Filed under: philosophy — jlm @ 13:37

Why is it that things we find very easy to do in our minds (process language, identify people, etc.) are things we can’t get machines to do, but things we find very cumbersome (arithmetic, data manipulation, etc.) we can make machines to do extremely well?

This dilemma, that stuff we can do easily doesn’t imply easy automatability, leads to all kinds of optimism on how human-like computers and other machines are. So what’s the root of it? I think it’s because we don’t know how to understand language, identify faces, etc. We do it, but we don’t know how! For all of recorded history, we’ve been refining mathematics, improving manufacturing processes, so we know in fine detail how to do arithmetic, how to weave cloth, etc. and we teach it to the next generation, write it down in books — whereas we don’t teach our children how to understand language, how to identify their parents and friends, these are mysteries that our brains do for us without being taught, processes which we have no visibility into the internals of. We can make a step by step guide to how to multiply numbers, and make a machine to do it. But we don’t have step-by-step guides to language. The steps are inside our brains and we get only the output. We don’t understand how we understand language, and so find it impossible to make a machine that does it.
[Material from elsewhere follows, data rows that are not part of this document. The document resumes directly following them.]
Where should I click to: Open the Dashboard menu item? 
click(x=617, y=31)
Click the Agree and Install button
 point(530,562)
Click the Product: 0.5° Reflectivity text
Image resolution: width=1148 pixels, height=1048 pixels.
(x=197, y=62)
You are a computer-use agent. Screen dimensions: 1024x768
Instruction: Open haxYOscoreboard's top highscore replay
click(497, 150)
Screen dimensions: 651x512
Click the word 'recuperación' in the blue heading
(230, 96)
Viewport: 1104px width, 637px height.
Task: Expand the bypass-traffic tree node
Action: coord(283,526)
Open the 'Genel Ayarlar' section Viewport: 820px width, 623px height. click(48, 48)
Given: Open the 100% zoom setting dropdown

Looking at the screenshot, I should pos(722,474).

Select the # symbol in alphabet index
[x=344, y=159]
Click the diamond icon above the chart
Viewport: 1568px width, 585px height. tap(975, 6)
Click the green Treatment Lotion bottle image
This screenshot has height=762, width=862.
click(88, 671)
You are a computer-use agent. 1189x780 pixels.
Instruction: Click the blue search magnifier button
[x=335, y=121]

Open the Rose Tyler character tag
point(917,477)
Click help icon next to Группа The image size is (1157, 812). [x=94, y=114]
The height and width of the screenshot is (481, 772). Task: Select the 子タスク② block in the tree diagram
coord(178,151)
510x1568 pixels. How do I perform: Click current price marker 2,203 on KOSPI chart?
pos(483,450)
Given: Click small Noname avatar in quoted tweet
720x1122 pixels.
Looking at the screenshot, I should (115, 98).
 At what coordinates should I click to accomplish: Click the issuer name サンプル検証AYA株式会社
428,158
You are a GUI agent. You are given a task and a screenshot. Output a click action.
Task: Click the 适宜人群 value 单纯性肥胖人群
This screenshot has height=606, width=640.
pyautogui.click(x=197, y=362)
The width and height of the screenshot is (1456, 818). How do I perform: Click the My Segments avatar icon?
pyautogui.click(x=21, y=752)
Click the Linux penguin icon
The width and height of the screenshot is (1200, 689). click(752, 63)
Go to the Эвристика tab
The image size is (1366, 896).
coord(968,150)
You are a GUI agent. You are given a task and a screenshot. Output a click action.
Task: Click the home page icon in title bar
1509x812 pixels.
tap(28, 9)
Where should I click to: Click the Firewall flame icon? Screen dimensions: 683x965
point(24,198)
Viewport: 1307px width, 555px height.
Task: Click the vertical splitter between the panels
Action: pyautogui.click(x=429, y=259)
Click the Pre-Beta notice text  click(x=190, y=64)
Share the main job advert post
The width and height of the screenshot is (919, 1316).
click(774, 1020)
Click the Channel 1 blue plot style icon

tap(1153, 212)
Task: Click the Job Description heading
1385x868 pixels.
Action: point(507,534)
Update: For the ~0 of you who’ll read this, I’ve just learned that this is called Moravec’s paradox.

## 19-Nov-2005

### Philosophic musings

Filed under: philosophy — jlm @ 21:28

So, what is free will, really? Well, there’s enough answers to that question that another one can’t hurt. I consider free will to be the ability to consider the choices that one may make and decide among them. That would make the sensation of free will the feeling that one is considering choices and deciding between them.

This really boils down to what “ability” is though, and for all that it seems superficially simpler, it seems to be fundamentally tougher concept. I had corn flakes for breakfast today, but I could have had Cheerios — or could I have? This happened this morning, the past is fixed, so I couldn’t have had Cheerios because I didn’t. What does it mean to say “I could have had Cheerios.” when “I had Cheerios.” is false?

It means I was considering what to eat, and Cheerios was a choice under consideration. When we make choices, we model (consider) the result of the choices, and it’s to that model that “I could have …” refers.

The human mind is extremely complicated and poorly-understood. Let’s consider a far simpler system: A chess program on a computer. Does it have free will? Well, it needs to make decisions: Does it move this pawn, sac that knight, develop that rook? It calculates the results of all these possible actions, as thoroughly as it is able, and decides upon a move.

It goes through a lot of effort, but the programmer who designed it could tell you exactly why it chooses the move: It calculated this series of moves as being the best for both sides as near as it could figure, resulting in this board position, which it evaluated as superior to the board positions from the other possible moves, blah blah blah, the point is as a consequence of its programming it couldn’t have done anything other than queen takes pawn.

Those of us outside the program see it that way, but the program has to consider all these other moves. It has to model their consequences. It does a ton of calculation, and eventually makes a decision. It “could” have sacrificed the knight, in the sense that the decision mechanism has to consider that possibility. It “couldn’t” have done so, in the sense that its decision mechanism has to reject it.

I “could” have played hooky from work yesterday, in the sense that my decision mechanism considered the possibility and modeled the consequences. I “couldn’t” have played hooky, in the sense that my decision mechanism rejected it. That feeling of your decision mechanisms in action is the sense of free will.